Aktualisiert 14.11.2011 14:43

Nach Tod von «Shadow»Oberster Tierarzt verteidigt Delfinhaltung

Der Direktor des Bundesamtes für Veterinärwesen sieht im Conny Land keinen Handlungsbedarf. Derweil kündigt der Freizeitpark eine Ehrverletzungsklage gegen BDP-Nationalrätin Brigitta Gadient an.

von
tog
Das «Conny Land» steht nach dem Tod von «Shadow» wieder einmal unter Beschuss.

Das «Conny Land» steht nach dem Tod von «Shadow» wieder einmal unter Beschuss.

Nach dem Tod des Delfins Shadow im Vergnügungspark Connyland sieht der Direktor des Bundesamts für Veterinärwesen, Hans Wyss, «keinen Handlungsbedarf» im Bereich der Haltung von Delfinen in der Schweiz, wie er in einem Interview mit der «NZZ am Sonntag» sagte. Die Haltung der Tiere entspreche «den strengen Vorschriften», und der letzte Import eines Delfins liege ohnehin schon beinahe 20 Jahre zurück.

Diese Woche ist im Connyland im thurgauischen Lipperswil der siebte Delfin innerhalb von drei Jahren verendet. Ein Importverbot für Delfine, wie es derzeit politisch gefordert wird, werfe zudem grundsätzliche Fragen auf, zumal auch andere Wildtiere anspruchsvoll in der Haltung seien, sagte Wyss. In der Konsequenz würde dies auf eine schwarze Liste herauslaufen: «Nur, welche Tiere sollen auf die Liste? Was sind die Kriterien?» Das seien sehr schwierige Fragen, und es bedeute eine Abkehr vom bewährten bisherigen System, das keine Verbote, dafür aber strenge Vorschriften für die Tierhaltung kenne.

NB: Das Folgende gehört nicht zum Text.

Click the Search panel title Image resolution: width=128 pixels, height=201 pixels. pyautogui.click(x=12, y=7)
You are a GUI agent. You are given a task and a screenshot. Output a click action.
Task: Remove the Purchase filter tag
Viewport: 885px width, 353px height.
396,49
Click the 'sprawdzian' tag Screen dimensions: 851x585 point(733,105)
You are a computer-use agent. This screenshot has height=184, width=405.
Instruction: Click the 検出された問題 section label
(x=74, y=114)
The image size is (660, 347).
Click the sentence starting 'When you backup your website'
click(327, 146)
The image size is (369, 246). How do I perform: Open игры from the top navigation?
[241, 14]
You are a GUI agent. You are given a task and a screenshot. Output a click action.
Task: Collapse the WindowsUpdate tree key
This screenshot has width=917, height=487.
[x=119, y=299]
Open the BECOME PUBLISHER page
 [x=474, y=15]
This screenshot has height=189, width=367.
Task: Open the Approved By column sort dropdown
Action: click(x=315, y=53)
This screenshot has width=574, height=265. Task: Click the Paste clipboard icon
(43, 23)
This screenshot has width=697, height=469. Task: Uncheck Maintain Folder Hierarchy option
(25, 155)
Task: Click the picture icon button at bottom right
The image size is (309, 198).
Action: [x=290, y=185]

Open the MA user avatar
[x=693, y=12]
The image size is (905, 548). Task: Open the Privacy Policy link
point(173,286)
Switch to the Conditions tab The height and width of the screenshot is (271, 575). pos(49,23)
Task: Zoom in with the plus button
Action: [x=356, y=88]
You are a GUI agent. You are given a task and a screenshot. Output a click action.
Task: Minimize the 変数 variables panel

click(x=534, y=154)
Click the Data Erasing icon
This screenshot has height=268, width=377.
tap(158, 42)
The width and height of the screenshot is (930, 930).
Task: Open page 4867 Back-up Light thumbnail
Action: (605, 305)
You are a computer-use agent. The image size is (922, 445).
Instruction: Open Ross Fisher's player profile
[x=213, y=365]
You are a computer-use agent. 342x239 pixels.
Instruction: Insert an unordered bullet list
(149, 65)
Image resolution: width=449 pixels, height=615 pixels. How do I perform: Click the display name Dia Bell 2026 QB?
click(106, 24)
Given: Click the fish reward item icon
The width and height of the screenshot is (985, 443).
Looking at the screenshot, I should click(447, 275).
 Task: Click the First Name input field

Der Prügelknabe verteidigt sich und teilt aus

Wie die «SonntagsZeitung» berichtet, reichte Ocean Care, eine Schutzorganisation für Meeressäuger, letztes Jahr wegen der Zustände im Delfinarium Strafanzeige ein. Unter anderem wegen mangelnder Hygiene, fehlender Sicherheitsvorrichtungen für ein Seelöwenwelpen und der falschen Behandlung eines Delfinweibchens. Beide Tiere starben.

Gestern verkündete Conny-Land nun an einer Pressekonferenz die Einstellung des Verfahrens durch die Staatsanwaltschaft Kreuzlingen. «Sämtliche Vorwürfe sind als haltlos widerlegt», sagt Sprecher Erich Brandenberger. Wie erst jetzt aufgrund der eingestellten Strafanzeige bekannt wird, starben bis September 2009 innert 15 Monaten drei Delfinbabys. Bisher hat Conny-Land nur einen der Todesfälle bekannt gemacht.

Die hängige Motion der BDP-Nationalrätin Brigitta Gadient, die ein Importverbot fordert, kontert das Conny-Land mit der Ankündigung einer Ehrverletzungsklage, weil sie den Betrieb als tierquälerisch bezeichnete.